··· DATA UNDER STUDY

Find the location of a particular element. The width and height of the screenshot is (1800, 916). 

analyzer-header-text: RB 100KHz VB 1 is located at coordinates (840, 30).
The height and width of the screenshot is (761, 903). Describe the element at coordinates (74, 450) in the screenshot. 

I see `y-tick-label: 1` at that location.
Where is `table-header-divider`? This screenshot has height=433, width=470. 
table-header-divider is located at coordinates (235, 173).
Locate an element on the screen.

······
··· DATA UNDER STUDY

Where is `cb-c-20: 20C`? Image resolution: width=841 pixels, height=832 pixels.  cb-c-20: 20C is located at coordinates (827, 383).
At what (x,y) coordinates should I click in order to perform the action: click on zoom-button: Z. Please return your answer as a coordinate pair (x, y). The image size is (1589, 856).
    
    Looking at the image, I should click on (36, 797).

······

- _DIRECTIONS_: Rewrite the listing from the line containing "The height and" down to the line containing "Locate an element on the screen.", swapping "screenshot" for "image" and leaving everything else unchanged.

- _RESULT FOR THIS TASK_:
The height and width of the image is (761, 903). Describe the element at coordinates (74, 450) in the image. 

I see `y-tick-label: 1` at that location.
Where is `table-header-divider`? This image has height=433, width=470. 
table-header-divider is located at coordinates (235, 173).
Locate an element on the screen.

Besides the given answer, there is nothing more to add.